> TEXT FOR ANALYSIS
This is the first in a series of articles I am writing on the topic of performance nutrition. Unfortunately, when this topic comes up most people think of the latest supplement, “super” food, or herbal product being marketed through the media, (I will address this topic in the future); most people completely forget to look at the most basic fundamental component of sustaining quality performance and energy, blood sugar. How well you can keep your blood sugar stable and consistent will greatly influence how well you perform, how you feel, and how much fat you will store.

Let’s get started with some basics. I’m talking about sugar. Give me some baby.

Most people think of sugar as being what they put into a cup of coffee in the morning (Sucrose). What they don’t realize is that any carbohydrate eaten is broken down into sugars once in the body. Sugar is important because it is the preferred energy source for most of the tissues and organ systems of the body. It is also the optimal fuel source for the brain and nervous system.

The body carefully controls the amount of sugar present in the blood at all times. The entry of sugar into the blood is controlled by the liver. After a person has consumed a sugar, it travels through the gastrointestinal tract, enters the portal vein, and goes to the liver. Approximately two thirds of all the sugar you consume with each meal will be stored in the liver, where it can be released into circulation when blood sugar levels have dropped. This is often a result of not eating or exercising.

The amount of sugar released into circulation by the liver must be kept in balance with the amount of sugar being removed from the blood by the cells of the body. Once the body becomes saturated with excess sugar, it will be converted to fatty acids and stored in fat cells.

The body is better able to control blood sugar levels when we consume complex carbohydrates as opposed to simple. A complex carbohydrate must be broken down before it is able to pass through the intestinal wall. The advantage of complex carbohydrates is the longer amount of time it takes to be broken down, digested, and absorbed into the blood stream. This allows the body to better control the amount of sugar present in the blood.

Anyone that wants to attain optimal performance should not cut carbohydrates out of the diet. Begin by controlling the amount of added sugars in ones diet. Any form of sugar not naturally present in the food is added. This presents several problems.

[Saved data entries]
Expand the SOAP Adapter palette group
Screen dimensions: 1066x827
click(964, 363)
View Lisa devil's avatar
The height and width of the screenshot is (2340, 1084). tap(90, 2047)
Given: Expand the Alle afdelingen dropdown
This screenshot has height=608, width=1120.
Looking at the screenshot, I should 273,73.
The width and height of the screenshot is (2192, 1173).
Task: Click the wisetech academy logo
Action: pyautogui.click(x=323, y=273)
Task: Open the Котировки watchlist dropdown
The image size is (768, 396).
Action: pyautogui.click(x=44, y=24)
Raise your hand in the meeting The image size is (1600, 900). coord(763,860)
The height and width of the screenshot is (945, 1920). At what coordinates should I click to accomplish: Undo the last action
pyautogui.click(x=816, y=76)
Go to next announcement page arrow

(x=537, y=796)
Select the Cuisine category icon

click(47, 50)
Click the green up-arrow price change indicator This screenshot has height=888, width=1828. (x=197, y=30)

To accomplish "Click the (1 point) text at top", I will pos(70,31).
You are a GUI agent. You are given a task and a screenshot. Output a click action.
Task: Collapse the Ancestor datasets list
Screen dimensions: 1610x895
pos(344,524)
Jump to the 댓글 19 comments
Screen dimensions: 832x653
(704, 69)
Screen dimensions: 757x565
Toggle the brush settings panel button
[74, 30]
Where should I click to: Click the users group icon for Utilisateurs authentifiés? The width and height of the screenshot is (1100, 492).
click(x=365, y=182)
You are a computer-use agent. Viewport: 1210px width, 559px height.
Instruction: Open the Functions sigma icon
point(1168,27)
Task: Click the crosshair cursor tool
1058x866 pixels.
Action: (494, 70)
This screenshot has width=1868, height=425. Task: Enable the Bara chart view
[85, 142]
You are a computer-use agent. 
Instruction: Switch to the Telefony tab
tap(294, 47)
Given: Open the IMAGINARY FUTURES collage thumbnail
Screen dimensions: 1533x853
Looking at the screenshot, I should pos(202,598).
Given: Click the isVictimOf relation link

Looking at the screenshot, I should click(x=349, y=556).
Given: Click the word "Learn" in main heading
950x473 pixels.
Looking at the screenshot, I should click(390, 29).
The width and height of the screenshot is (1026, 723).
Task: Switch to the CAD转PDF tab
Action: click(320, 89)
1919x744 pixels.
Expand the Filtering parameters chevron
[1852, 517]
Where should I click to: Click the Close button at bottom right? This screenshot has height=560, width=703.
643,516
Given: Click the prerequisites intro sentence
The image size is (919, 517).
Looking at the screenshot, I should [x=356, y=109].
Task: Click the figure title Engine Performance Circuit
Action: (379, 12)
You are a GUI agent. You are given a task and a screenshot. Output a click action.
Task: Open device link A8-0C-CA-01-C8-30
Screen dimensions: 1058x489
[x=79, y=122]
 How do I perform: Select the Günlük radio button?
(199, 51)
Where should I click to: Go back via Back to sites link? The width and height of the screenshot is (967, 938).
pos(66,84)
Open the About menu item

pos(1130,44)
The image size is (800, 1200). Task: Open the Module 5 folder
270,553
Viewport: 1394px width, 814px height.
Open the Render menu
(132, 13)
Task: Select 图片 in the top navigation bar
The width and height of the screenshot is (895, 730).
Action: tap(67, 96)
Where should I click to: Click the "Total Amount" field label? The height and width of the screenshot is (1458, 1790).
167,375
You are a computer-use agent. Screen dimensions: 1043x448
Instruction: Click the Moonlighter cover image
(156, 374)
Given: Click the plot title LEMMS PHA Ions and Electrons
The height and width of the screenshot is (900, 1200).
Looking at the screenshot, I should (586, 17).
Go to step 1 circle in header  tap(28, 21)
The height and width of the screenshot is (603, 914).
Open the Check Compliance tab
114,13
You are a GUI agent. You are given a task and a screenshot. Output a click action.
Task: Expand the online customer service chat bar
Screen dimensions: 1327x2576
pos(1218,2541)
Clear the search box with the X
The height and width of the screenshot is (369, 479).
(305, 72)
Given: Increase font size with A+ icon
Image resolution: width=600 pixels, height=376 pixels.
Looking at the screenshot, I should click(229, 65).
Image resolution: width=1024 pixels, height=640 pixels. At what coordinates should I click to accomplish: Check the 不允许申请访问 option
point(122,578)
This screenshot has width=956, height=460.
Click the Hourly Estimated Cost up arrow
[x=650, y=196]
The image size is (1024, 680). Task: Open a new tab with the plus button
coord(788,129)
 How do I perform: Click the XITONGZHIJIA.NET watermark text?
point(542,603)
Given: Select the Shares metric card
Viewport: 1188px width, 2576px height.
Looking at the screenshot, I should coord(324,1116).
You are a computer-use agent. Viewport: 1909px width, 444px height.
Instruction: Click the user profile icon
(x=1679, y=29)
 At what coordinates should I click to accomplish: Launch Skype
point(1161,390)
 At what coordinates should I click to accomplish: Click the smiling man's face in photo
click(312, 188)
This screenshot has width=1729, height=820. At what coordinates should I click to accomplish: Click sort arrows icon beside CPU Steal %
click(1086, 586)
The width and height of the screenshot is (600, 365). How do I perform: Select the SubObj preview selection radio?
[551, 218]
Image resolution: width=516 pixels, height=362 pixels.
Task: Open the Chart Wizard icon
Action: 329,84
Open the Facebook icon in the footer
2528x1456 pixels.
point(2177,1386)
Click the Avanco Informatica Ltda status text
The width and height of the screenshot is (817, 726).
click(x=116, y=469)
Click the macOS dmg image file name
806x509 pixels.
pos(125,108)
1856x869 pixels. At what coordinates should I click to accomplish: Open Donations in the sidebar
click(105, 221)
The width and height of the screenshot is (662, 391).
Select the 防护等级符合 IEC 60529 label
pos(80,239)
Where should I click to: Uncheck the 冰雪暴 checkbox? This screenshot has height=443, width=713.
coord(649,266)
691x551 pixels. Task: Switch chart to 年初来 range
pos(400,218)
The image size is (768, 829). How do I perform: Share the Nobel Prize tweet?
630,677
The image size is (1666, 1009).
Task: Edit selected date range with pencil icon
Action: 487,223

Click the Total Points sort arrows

> ABOUT THIS TASK
Answer these questions using the article on blood sugar and performance nutrition:
1. Which organ controls the entry of sugar into the blood?
2. Approximately what share of the sugar consumed with each meal is stored in the liver?
3. Once the body becomes saturated with excess sugar, what is that sugar converted to, and where is it stored?

> ANSWER AREA
1. The liver.
2. Approximately two thirds.
3. It is converted to fatty acids and stored in fat cells.